La Municipalité de Saint-Pacôme a résilié le bail consenti à l’OBNL qui s’occupait de la Station Plein-Air et devra continuer les paiements de la dette à long terme d’un prêt octroyé en 2005 par la Caisse Desjardins.
Lors de la séance ordinaire du conseil municipal de Saint-Pacôme, le mardi 6 décembre, il a été résolu à l’unanimité de mettre fin au bail emphytéotique qui avait été consenti à l’organisme sans but lucratif (OBNL) « Station plein air » en 1991, et ce, à compter du 31 janvier 2017. Alors que le bail aurait dû se terminer en 2025, la Municipalité a dû résilier ce bail suite à une incapacité de l’OBNL à respecter ses obligations depuis un an.
Aussi, en 2015, la Station avait obtenu de la Caisse Desjardins un moratoire pour l’arrêt temporaire des paiements de la dette à long terme d’un prêt, octroyé en 2005. L’ouverture de 2016 était essentielle pour la reconduction du moratoire et la non-ouverture pour cet hiver a fait en sorte que la demande de moratoire n’a pu être reconduite. La municipalité, cautionnaire, a donc pris la décision de rapatrier ses actifs et de résilier le contrat qui la liait à l’OBNL.
« La municipalité a accepté des responsabilités envers la Station plein air Saint-Pacôme au cours des 25 dernières années, car elle estime cette infrastructure importante, tout comme plusieurs partenaires.

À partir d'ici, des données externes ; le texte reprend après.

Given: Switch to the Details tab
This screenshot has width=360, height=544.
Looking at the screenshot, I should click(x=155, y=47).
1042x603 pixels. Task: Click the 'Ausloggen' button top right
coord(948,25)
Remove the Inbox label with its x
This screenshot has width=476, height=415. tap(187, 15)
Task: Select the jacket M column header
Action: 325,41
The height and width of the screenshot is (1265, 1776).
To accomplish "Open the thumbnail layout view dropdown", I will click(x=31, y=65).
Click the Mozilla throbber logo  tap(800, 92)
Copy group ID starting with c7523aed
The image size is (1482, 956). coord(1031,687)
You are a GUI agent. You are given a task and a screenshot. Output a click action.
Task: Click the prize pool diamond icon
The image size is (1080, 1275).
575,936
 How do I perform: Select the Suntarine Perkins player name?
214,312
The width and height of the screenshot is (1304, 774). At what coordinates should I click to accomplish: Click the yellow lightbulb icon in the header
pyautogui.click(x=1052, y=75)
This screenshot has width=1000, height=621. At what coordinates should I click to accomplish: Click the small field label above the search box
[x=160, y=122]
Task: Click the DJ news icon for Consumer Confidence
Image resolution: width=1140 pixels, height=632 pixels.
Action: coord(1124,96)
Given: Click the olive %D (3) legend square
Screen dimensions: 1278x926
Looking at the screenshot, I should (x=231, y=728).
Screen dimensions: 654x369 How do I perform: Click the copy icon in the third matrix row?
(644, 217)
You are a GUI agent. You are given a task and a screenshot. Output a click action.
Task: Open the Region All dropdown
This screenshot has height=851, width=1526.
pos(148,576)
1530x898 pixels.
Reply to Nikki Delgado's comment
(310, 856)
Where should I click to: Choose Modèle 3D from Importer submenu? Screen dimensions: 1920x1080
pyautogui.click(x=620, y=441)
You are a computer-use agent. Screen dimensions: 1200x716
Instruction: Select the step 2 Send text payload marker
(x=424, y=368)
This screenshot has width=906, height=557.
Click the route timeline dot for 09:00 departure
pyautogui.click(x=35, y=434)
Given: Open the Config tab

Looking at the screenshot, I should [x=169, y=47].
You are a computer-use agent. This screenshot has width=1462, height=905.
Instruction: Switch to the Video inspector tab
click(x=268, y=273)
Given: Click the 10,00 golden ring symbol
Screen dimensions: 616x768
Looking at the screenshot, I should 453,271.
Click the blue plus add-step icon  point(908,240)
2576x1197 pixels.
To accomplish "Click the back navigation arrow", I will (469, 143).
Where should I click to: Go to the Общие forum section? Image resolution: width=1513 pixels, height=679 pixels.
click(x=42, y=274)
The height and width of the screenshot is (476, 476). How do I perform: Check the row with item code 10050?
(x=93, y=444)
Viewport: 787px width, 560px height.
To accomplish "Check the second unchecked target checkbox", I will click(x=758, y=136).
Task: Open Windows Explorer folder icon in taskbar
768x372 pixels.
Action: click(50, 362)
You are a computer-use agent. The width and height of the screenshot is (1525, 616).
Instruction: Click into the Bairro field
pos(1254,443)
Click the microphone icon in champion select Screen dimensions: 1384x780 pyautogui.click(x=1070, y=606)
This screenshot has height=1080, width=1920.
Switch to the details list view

Nous reprenons les actifs qui appartiennent à la municipalité et assumons ainsi nos responsabilités, et ce, avec l’accord des parties concernées. Cependant, les citoyennes et citoyens ne seront pas taxés davantage à cause de cette situation, puisque l’argent que la municipalité injectait pour la Station servira au remboursement de l’emprunt cautionné », assure la mairesse, Mme Nathalie Lévesque.
Pour être plus précis, la dette à long terme du prêt est d’environ 300 000 $. La municipalité versait 40 000 $ à la corporation pour investir ou entretenir ses infrastructures. Ce montant sera dévolu au paiement de la dette. Quant aux coûts du maintien des actifs, l’impact financier sera mieux connu au début de 2017. La municipalité utilisera assurément les 26 000 $ versés par la MRC de Kamouraska pour le statut supra-régional et les 10 000 $ de redevances versées par Vidéotron pour sa tour.
Le projet de relance est toujours en vigueur. « Le comité de relance travaille pour améliorer la situation financière et technique de la Station. Nous avons toujours la volonté d’avancer vers la réouverture, une démarche à la fois. On travaille sur une planification des actions futures pour assurer sa remise en fonction de façon durable, et ce, conjointement avec tous les partenaires, dont la Municipalité », ajoute Sylvain Thiboutot, président du comité de relance.
De son côté Louise Chamberland, présidente du conseil d’administration assure que les membres du conseil d’administration de la Station ont travaillé conjointement depuis le début avec le comité de relance et continueront à l’épauler dans la réalisation de son mandat.